WSSCC and the SuSanA forum have initiated an online discussion, live for the next five days. Here is a post by Tracey Keatman introducing the discussion: https://www.linkedin.com/grp/post/1238187-6051773852801908738?trk=groups-post-b-title
I have posted an introduction to the first sub-theme, Programming for scale, on the WSSCC Linkedin CoP; and on the SuSanA forum. The post is also reproduced below. I look forward to a lively discussion – see you there!
Fortunately, there is no argument any longer about how critical ‘scaling up’ is when it comes to sanitation. However, unlike many other public health interventions, the sanitation challenge is complex, sometimes also called a ‘wicked problem’ – a challenge foremost, of inducing lasting behaviour change. The very nature of careful social engineering required to bring about this behaviour change seems to run contrary to some of the factors that make an intervention scalable – an ability to standardise inputs and break programme components down to easily replicable bits.
In the rush for scale, there is the real risk of perpetration of target-driven hardware interventions which will neither change behaviour, not create social cohesion. It is not unusual for organisations that rush to scale end up compromising on exactly those key design elements that made their pilots a success. For instance, government-led sanitation programmes in India have continued to fail over two decades precisely because of a narrow focus on construction. Construction is important, but even there, there is a lot one needs to get right: usable and lasting designs, and implemented in a way that promotes, rather than detracts from local ownership.
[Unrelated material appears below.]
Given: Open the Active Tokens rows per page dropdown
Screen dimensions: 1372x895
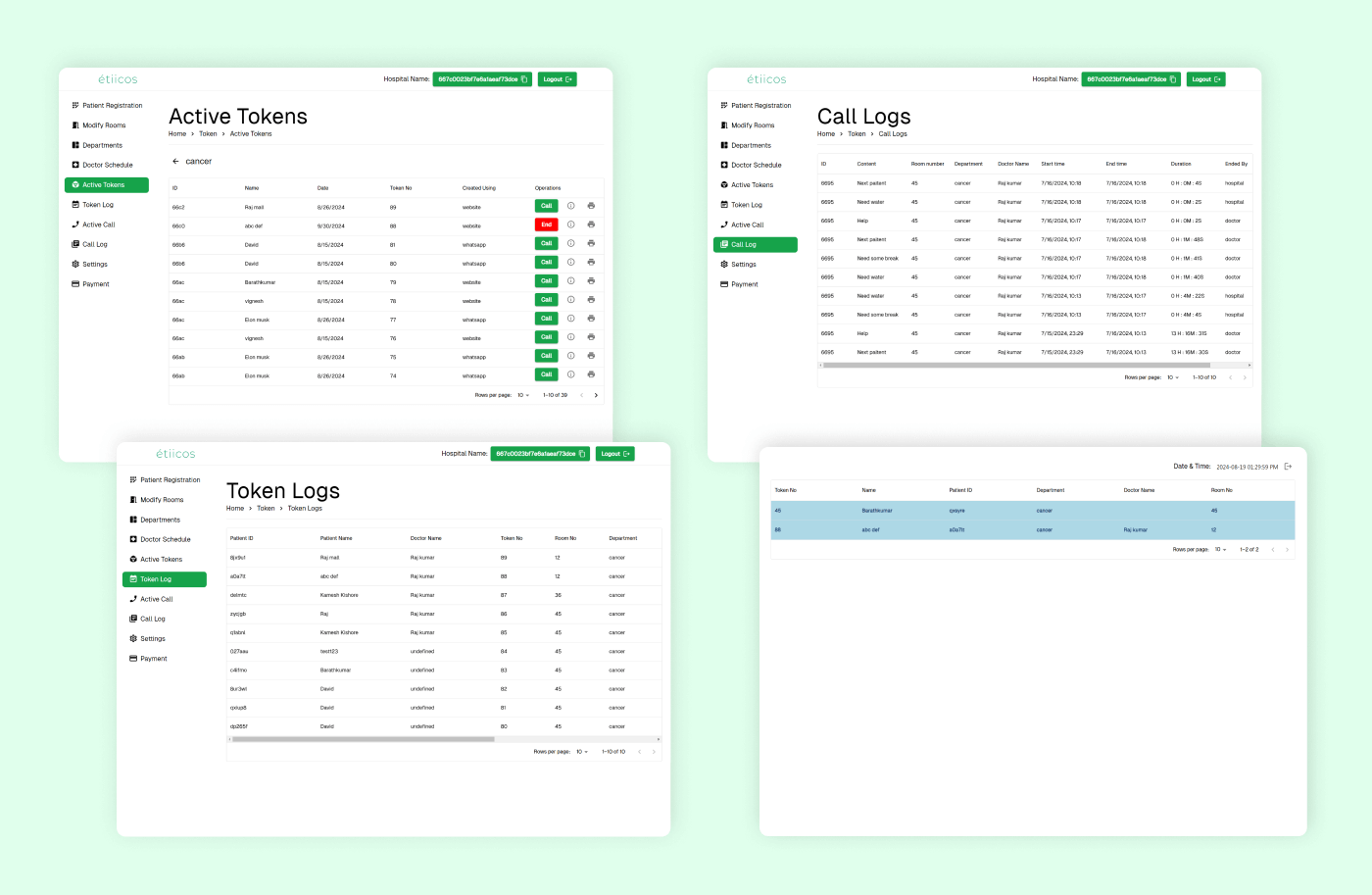Looking at the screenshot, I should (x=523, y=395).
The other issue is that of total inclusion. As is now widely understood and accepted, without the inclusion of all households in a community, gains from improved sanitation cannot be realised. Unless all families adopt hygienic sanitation practices, we will not make a dent on the incidence of disease prevalence. In sanitation, (say) 70% of those currently practising ODF switching to safe disposal of faeces would not be a success if the remaining 30% are uniformly distributed across the communities that have made the switch. So models that scale on the basis of willing consumers/ participants, rather than a focus on each person adopting it (such as micro-credit or cola or condoms) may not be easily transferable to sanitation. Therefore, comparisons with the number of mobile phone users aren’t really valid at a fundamental level. But we might have a lot to learn from effective marketing (social or otherwise), as demonstrated by say, the success of the polio vaccine campaigns around the world.
In sum, we have learnt that conventional approaches are not working: those that set up a false dichotomy between hardware construction and behaviour change; those that are content with pit latrines as opposed to functional toilets; those that use reductionist conceptions such as communities being open defecation free rather than focusing on personal and environmental sanitation and hygiene as a whole; and those that settle for incremental coverage instead of full coverage from the start.
All of this raises important questions for ‘going to scale’. Through this thread, it will be great to see a free-ranging discussion on the key operational challenges. To initiate the conversation, I will set out a few leads:
- What are some successful examples of successful scale-up? How did these models address the issues of inclusion and equity? In terms of implementation, how have these models been able to create an iterative model that avoids blueprints?
- In the cases of successful scale-up, were programmes initiated and sustained by governmental or non-governmental actors? What are the key elements of a successful partnership? How can we strengthen national ownership?
- What is the role of the private sector – for example, in financing, communications, sanitation marts – in implementing sanitation at scale?
Looking forward to an exciting and enlightening conversation!